Sherlock the Wedding Planner

(Anonymous)
Sherlock is married to The Work - and that work is wedding planning. People come to him from far and wide to plan their weddings because even though he is a rude bastard his weddings are always perfect, tailored to the happy couple's every want and need.

Then, one day Sherlock is employed to arrange the wedding of John Watson and Mary Morstan. What does he do when he starts to get feelings for the groom?


Re: Sherlock the Wedding Planner

(Anonymous)
Dear God, this would be super-hilarious and also awesome. I don't know whether to hope for a cracky or a non-cracky fill. (perhaps one of each?)
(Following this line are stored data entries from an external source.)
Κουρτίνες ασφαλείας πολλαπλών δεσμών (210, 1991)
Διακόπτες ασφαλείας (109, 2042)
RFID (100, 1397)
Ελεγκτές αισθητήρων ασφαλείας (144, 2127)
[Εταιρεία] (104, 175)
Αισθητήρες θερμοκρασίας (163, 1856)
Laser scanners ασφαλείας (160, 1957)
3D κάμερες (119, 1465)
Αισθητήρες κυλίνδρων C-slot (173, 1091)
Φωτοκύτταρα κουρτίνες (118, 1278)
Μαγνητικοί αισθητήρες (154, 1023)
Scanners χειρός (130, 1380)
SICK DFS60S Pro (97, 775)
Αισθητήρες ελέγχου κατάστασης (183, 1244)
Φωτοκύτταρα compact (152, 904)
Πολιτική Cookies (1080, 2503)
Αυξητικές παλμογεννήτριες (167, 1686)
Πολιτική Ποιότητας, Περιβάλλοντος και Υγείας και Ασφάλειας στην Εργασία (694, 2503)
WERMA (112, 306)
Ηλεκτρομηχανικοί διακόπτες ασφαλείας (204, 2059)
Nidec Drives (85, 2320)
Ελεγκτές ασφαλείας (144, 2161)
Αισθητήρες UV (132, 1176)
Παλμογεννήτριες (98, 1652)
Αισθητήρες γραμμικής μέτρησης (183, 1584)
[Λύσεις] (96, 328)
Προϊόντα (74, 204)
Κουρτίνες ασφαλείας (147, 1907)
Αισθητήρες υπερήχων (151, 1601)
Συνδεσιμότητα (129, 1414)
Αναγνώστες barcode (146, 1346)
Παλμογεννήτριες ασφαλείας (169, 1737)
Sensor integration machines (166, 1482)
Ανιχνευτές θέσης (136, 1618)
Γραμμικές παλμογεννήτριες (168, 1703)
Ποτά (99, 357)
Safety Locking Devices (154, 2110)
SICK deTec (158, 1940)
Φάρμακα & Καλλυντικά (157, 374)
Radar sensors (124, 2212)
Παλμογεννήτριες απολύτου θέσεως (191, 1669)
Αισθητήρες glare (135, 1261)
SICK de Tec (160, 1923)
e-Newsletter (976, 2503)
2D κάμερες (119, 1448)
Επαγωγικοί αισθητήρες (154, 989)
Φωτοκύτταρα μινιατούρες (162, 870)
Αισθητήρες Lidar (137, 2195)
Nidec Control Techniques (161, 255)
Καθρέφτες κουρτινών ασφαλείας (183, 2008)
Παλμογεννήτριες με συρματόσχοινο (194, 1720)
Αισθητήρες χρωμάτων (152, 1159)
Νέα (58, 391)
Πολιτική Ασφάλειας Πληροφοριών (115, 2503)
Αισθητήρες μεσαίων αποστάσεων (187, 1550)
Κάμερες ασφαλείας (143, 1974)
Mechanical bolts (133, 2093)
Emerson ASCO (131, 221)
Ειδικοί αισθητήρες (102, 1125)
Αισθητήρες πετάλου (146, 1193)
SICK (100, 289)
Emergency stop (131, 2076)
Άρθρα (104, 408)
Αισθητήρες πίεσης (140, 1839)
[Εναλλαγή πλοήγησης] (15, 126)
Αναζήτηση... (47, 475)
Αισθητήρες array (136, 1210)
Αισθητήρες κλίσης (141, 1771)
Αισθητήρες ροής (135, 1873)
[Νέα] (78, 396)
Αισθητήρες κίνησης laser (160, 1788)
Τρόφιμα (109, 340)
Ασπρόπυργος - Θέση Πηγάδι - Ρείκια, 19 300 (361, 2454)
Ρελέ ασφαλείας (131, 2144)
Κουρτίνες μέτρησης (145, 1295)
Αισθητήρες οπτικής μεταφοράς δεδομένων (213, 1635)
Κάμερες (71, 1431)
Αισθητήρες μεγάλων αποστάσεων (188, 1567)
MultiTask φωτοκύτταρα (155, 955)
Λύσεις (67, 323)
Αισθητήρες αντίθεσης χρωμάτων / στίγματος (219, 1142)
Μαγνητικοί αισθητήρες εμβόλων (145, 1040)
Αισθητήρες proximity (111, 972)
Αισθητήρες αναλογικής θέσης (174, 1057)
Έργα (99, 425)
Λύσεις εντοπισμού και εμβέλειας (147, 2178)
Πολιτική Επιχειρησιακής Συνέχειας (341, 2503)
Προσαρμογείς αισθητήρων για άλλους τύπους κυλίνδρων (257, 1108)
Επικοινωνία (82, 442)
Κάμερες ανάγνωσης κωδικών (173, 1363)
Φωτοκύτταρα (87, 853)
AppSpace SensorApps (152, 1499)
Abandoned Prompt:Young junkie rent boy Sherlock solves cases

(Anonymous)
2010-12-07 02:02 am (UTC)
Lestrade thought that the man was just another junkie supporting his habit through prostituting himself and threw him in the cell with the others. It wasn't until the man had solved four of the crimes sitting on Lestrade's desk, proved one of the men in jail with him innocent, and told Lestrade that his wife already knew he was still smoking, that he began to realize this one wasn't quite like all the others.

tl;dr Lestrade books Sherlock for prostitution while he's a druggie, Sherlock solves crimes from behind bars.

Oh my fellow devotees of young junkie Sherlock, this was a beautiful thing three chapters in and was abandoned. Can I get something similar
(Mycroft says moreadom LORD. Now that sounds encouraging)

Slutty Bottom Jim

(Anonymous)
Jim is being a brat and making comments about the size of the other person's penis to whichever character you like. Eventually the other person snaps and fucks him hard, right there, right then.

This is what Jim wanted all along.

Give me some submissive, slutty, bottom Jim, I beg of you!

Re: Slutty Bottom Jim

(Anonymous)
DEAR GOD, PROMPTER, WHERE HAVE YOU BEEN ALL MY LIFE? Slutty bottom!Jim is my favorite thing. Ever.

scavenger hunt

(Anonymous)
while he's on his hiatus sherlock leaves notes for john to find.

"Happy Valentine's Day." "You too. Now duck."

John's been in a number of relationships. He enjoys spontaneity and dislikes feeling that on a particular day he's required to demonstrate love for another person in particular ways. If you truly care for another person, he feels, you can show it in many different ways and on any day; you shouldn't be made to feel that you're somehow failing as a romantic partner if you don't express it in these specific ways on this specific calendar date.

Sherlock's utterly baffled by the cultural expectation that romantic affection be demonstrated on a particular arbitrarily chosen date. He's equally baffled by the notion, inculcated and promoted by certain highly lucrative industries, that said affection can only adequately be expressed by an expenditure of money on chocolate, flowers, jewelry, or certain activities which our culture has designated as "romantic". Oh, and that box of chocolates is shaped nothing like a human heart.

They wind up spending an incredibly romantic Valentine's Day alternately crouching in and dashing through damp London alleyways, finally tracking down and apprehending the Valentine's Day Killer (or some such miscreant) before going home and fucking each other's brains out.

Re: "Happy Valentine's Day." "You too. Now duck."